Arctigenin protects against depression by inhibiting microglial activation and neuroinflammation. - GreenMedInfo Summary
Arctigenin protects against depression by inhibiting microglial activation and neuroinflammation via HMGB1/TLR4/NF-κB and TNF-α/TNFR1/NF-κB pathways.
Br J Pharmacol. 2020 Sep 10. Epub 2020 Sep 10. PMID: 32964428
Xiang Xu
BACKGROUND AND PURPOSE: Arctigenin (AG), a major bioactive component of Fructus arctii, has been reported to have antidepressant-like effects. However, the precise mechanism of AG as an antidepressant is still unclear. Neuroinflammation can be caused by excessive production of proinflammatory cytokines in microglia via high-mobility group box 1 (HMGB1)/TLR4/NF-κB and TNF-α/TNFR1/NF-κB signaling pathways, leading to depression. In this study, we have investigated the antidepressant mechanism of AG by conducting in vitro and in vivo studies.
EXPERIMENTAL APPROACH: The antidepressant-like effects of AG were tested using the chronic unpredictable mild stress (CUMS)-induced model of depression in mice. The effects of CUMS on TLR4mice were examined.

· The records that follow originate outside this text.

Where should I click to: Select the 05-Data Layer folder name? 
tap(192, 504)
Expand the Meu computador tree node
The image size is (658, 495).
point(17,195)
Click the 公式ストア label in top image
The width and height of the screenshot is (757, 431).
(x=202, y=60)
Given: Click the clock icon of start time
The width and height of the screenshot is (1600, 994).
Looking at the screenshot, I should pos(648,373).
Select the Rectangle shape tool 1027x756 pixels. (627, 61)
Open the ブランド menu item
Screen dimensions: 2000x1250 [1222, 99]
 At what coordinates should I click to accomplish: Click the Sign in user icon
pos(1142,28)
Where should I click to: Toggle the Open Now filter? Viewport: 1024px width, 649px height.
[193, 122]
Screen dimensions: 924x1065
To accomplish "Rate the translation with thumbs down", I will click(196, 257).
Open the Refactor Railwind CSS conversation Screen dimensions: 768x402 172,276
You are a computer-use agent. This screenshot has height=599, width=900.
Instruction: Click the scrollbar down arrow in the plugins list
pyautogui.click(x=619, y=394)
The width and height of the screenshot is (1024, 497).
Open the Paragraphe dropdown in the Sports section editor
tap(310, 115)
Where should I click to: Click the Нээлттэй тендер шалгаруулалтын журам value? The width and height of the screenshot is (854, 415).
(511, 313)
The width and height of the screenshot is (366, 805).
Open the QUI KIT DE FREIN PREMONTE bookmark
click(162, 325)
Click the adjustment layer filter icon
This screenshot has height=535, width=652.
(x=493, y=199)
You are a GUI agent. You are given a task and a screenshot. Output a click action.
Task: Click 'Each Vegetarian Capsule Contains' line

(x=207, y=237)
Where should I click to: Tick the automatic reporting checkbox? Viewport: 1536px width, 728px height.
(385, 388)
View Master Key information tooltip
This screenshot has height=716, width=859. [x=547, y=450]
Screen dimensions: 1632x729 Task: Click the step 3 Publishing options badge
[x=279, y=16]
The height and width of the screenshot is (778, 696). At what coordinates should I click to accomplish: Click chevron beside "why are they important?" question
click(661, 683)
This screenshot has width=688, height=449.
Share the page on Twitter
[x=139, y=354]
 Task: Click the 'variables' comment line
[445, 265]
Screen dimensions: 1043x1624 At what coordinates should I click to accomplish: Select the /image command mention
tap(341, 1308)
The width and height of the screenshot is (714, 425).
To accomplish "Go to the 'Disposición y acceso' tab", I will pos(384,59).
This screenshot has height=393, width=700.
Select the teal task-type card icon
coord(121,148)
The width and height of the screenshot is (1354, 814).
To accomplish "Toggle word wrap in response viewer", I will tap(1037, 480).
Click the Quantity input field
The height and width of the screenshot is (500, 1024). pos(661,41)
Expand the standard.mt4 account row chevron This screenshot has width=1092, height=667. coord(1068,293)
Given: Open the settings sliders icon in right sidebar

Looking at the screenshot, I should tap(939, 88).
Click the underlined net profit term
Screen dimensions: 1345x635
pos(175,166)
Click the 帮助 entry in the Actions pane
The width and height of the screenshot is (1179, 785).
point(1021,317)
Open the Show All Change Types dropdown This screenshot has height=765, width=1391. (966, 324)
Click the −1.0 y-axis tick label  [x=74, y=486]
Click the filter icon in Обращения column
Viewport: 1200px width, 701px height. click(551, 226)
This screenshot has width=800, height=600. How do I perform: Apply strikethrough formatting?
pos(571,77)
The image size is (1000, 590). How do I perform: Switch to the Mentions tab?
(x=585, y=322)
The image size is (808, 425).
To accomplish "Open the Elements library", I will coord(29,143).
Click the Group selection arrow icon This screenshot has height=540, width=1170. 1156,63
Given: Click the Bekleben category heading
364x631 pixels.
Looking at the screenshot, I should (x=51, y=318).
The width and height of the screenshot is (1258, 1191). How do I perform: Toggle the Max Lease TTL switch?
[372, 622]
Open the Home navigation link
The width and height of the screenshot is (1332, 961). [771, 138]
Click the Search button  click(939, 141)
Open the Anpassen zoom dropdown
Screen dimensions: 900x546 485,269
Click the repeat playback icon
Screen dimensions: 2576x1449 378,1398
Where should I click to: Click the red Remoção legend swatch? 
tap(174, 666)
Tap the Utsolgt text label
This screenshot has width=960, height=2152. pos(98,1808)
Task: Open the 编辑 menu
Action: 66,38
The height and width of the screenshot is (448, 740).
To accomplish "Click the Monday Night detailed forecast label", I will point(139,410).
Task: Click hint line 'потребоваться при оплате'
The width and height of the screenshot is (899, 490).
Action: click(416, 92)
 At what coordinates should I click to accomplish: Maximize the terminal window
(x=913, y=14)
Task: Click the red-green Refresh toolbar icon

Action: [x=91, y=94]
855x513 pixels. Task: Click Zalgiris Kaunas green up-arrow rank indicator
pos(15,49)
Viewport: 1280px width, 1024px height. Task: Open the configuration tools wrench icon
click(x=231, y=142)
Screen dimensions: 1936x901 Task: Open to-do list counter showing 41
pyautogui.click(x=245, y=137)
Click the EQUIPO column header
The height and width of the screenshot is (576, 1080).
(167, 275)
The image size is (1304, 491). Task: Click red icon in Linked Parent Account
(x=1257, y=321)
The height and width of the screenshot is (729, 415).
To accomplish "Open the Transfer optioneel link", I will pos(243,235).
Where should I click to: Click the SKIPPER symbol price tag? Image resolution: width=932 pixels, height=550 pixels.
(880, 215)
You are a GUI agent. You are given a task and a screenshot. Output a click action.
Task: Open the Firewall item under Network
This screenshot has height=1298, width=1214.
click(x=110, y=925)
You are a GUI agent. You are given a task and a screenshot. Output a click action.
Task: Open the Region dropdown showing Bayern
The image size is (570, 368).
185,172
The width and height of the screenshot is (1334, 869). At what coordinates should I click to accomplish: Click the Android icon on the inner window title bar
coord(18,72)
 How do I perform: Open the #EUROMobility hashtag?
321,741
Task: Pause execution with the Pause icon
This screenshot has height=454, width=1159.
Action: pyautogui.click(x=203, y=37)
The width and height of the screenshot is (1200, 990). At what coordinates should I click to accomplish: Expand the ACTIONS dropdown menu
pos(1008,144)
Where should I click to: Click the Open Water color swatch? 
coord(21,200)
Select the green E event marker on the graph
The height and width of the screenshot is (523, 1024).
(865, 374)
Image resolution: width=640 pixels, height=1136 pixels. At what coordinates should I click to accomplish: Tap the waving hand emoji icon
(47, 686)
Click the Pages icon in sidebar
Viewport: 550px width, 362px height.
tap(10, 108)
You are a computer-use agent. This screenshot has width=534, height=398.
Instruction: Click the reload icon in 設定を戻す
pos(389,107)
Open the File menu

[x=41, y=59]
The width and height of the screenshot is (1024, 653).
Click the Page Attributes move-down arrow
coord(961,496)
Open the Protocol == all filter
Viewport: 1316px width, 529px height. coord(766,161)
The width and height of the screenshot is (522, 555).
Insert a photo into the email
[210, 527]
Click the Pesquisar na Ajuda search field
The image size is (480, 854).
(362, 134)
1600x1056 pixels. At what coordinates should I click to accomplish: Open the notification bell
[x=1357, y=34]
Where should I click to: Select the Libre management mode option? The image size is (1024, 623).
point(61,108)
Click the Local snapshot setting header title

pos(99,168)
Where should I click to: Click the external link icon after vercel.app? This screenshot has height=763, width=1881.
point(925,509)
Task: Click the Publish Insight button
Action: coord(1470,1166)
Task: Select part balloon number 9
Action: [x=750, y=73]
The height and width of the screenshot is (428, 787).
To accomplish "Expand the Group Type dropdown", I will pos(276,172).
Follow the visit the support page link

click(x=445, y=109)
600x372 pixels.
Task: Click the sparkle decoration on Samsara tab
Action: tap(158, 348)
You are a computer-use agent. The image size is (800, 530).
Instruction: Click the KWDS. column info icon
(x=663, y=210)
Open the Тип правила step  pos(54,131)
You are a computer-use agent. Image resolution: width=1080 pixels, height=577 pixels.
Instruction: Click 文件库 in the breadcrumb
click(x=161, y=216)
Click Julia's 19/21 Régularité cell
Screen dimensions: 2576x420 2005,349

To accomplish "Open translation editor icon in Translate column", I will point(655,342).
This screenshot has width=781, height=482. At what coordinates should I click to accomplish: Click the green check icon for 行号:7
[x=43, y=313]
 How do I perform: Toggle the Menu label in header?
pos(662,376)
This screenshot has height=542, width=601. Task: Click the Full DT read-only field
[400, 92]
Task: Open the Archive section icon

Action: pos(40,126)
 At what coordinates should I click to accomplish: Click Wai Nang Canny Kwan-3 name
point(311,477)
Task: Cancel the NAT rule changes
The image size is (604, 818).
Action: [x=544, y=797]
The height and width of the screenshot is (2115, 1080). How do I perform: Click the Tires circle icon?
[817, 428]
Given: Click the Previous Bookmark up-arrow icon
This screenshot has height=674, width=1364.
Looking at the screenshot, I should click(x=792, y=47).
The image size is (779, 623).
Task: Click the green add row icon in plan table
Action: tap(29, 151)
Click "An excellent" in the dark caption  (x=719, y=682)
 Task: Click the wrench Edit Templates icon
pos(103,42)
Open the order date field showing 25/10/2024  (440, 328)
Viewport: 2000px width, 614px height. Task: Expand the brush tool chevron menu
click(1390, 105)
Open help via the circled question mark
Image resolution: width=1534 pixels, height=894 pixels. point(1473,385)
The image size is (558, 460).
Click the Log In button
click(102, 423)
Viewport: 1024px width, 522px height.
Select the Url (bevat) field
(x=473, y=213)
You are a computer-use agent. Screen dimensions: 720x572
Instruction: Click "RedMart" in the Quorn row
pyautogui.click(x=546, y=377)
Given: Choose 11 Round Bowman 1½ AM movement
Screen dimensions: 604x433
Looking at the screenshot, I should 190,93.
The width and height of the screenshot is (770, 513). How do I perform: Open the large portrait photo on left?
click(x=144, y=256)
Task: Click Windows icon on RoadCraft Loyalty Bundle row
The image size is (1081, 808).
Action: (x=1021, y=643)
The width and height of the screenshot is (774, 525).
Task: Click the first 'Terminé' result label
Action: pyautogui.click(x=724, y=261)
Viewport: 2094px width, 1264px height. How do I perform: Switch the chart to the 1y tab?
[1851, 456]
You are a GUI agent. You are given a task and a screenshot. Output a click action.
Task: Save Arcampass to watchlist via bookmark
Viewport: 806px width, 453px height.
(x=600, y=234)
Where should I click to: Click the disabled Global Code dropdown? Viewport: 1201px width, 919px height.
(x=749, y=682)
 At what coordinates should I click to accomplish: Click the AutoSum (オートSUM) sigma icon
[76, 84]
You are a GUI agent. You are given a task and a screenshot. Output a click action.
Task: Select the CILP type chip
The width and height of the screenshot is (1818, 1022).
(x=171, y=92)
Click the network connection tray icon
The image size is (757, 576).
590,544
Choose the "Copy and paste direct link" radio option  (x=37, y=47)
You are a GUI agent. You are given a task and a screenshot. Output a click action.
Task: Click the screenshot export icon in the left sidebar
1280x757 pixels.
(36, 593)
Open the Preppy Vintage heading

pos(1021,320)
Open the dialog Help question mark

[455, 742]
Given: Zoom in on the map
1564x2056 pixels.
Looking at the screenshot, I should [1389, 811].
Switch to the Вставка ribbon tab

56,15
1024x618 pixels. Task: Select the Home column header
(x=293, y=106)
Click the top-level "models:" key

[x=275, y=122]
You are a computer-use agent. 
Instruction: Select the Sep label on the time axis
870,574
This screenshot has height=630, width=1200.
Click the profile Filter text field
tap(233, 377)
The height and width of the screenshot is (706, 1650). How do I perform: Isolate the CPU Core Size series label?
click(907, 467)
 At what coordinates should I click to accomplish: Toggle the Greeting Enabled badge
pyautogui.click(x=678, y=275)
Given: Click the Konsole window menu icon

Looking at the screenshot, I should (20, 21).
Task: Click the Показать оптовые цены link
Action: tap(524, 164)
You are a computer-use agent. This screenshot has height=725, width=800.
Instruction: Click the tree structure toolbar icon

The action of AG on HMGB1/TLR4/NF-κB and TNF-α/TNFR1/NF-κB signaling pathways in the prefrontal cortex (PFC) of mouse brain and HMGB1- or TNF-α-stimulated primary cultured microglia. The interaction between HMGB1 and TLR4 or TNF-α and TNFR1 with or without AG was examined by LSPR and co-immunoprecipitation assays.
KEY RESULTS: AG exhibited antidepressant-like effects. Immobility times in the TST and FST were reduced in TLR4mice compared with WT mice. AG inhibited microglia activation, inflammatory responses in the PFC of the mouse brain. AG inhibited HMGB1 and TLR4 or TNF-α and TNFR1 interactions. AG suppressed both HMGB1/TLR4/NF-κB and TNF-α/TNFR1/NF-κB signaling pathways.
CONCLUSIONS AND IMPLICATIONS: Our results provide the first evidence that AG has antidepressant-like effects by attenuating excessive microglial activation and neuroinflammation through the HMGB1/TLR4/NF-κB and TNF-α/TNFR1/NF-κB signalling pathways. This suggests that AG has potential as a new drug candidate suitable for clinical trials to treat depression.